Research design and methods Adherence indoors and outdoors was assessed objectively as percentage of steps custom-made footwear was worn, at baseline (in regular custom-made footwear), and at 1 and 12 months after providing custom-made indoor footwear (in both indoor and regular footwear). Primary group: participants with low (<80%) baseline indoor adherence; secondary group: participants with high (≥80%) baseline indoor adherence. Peak plantar pressures of the indoor footwear were compared with the regular custom-made footwear. Footwear usability was evaluated at 3 months via a questionnaire. At 12 months, ulcer recurrence was assessed through participant/prescriber reporting.

Results Of 31 participants, 23 had low baseline indoor adherence (<80%). Overall adherence in this group increased statistically significant from median 65% (IQR: 56%–72%) at baseline to 77% (60%–89%) at 1 month (p=0.002) and 87% (60%–93%) at 12 months (p<0.001). This was due to a significant increase in adherence indoors: baseline: 48% (21%–63%); 1 month: 71% (50%–83%) (p=0.001); and 12 months: 77% (40%–91%) (p<0.001). Mean peak plantar pressures were comparable between the indoor and regular custom-made footwear. Participants were positive about usability. One-year ulcer recurrence rate was 26%.

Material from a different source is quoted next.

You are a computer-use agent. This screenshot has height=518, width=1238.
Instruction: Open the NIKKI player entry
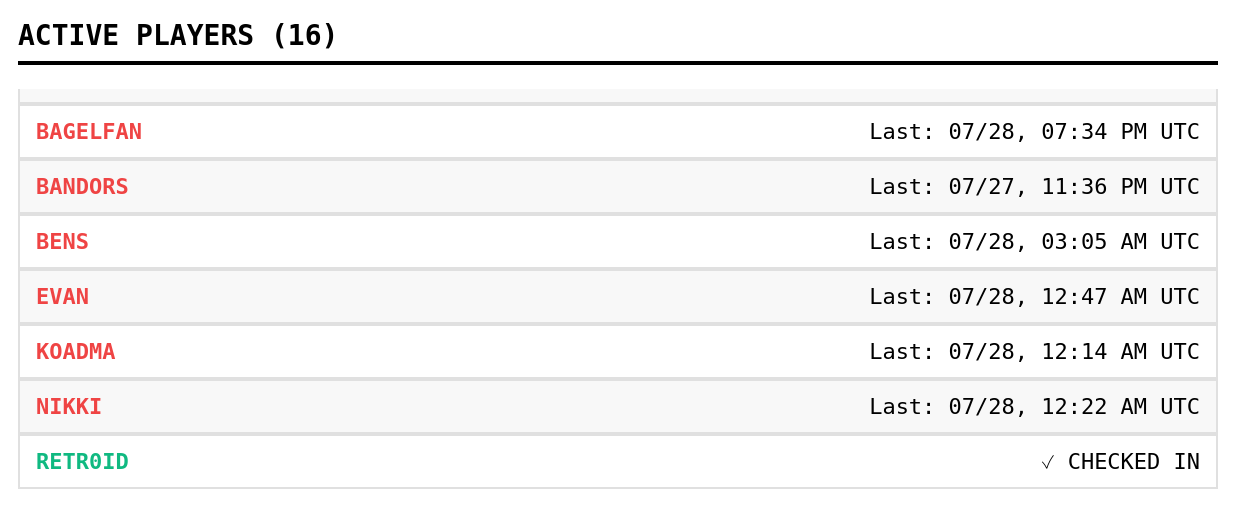(69, 407)
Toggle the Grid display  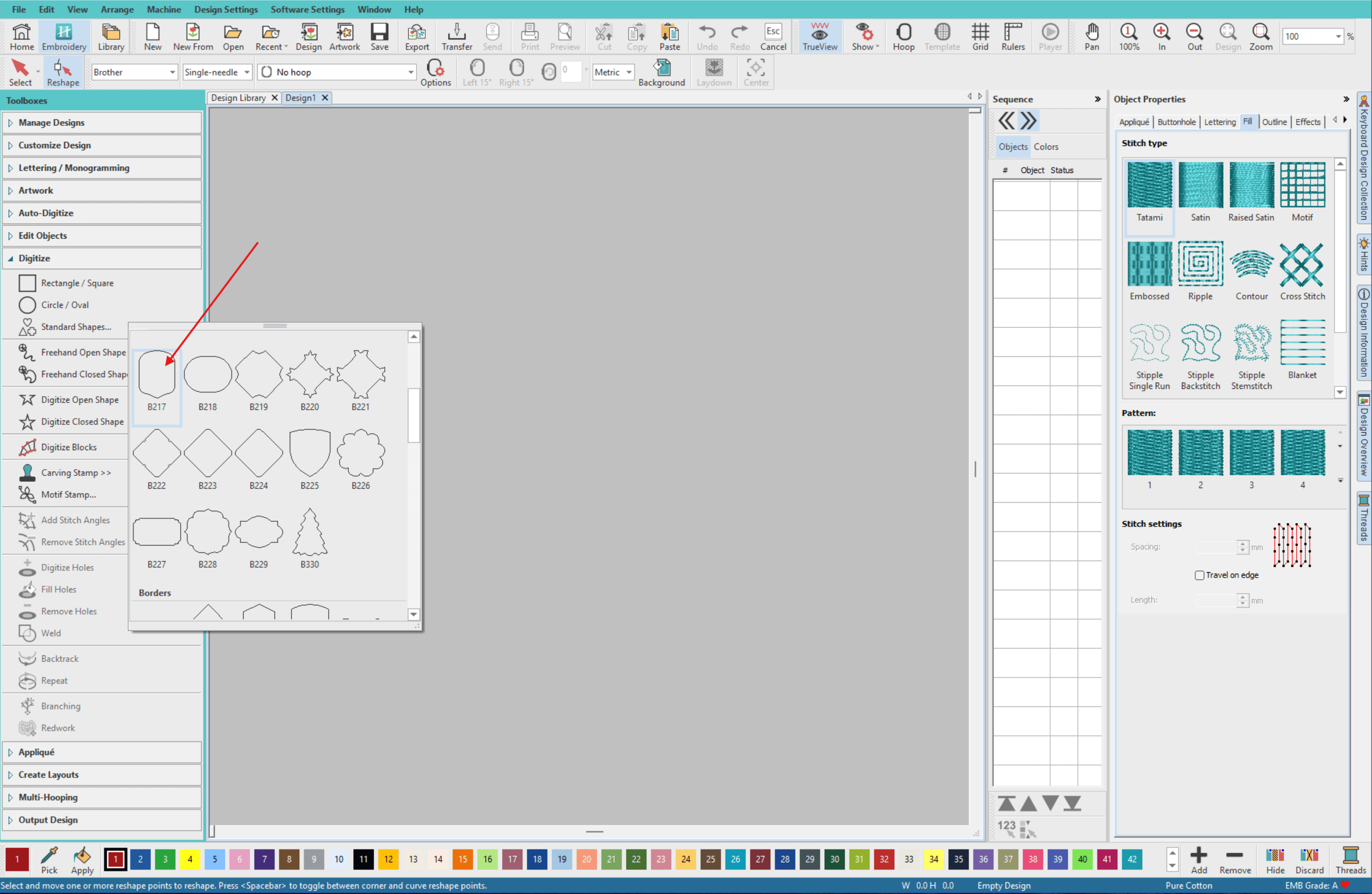point(980,37)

Conclusions Footwear adherence increased in the short-term and long-term after provision of custom-made indoor footwear in people at high risk of diabetic foot ulceration with low baseline adherence, because they actively wore their newly provided indoor footwear inside their house. Footwear adherence may be helped by using both regular and indoor custom-made footwear in clinical practice; the effect on ulcer recurrence should be investigated in future trials.

  • diabetic foot
  • foot ulcer
  • compliance

Data availability statement

Data are available on reasonable request.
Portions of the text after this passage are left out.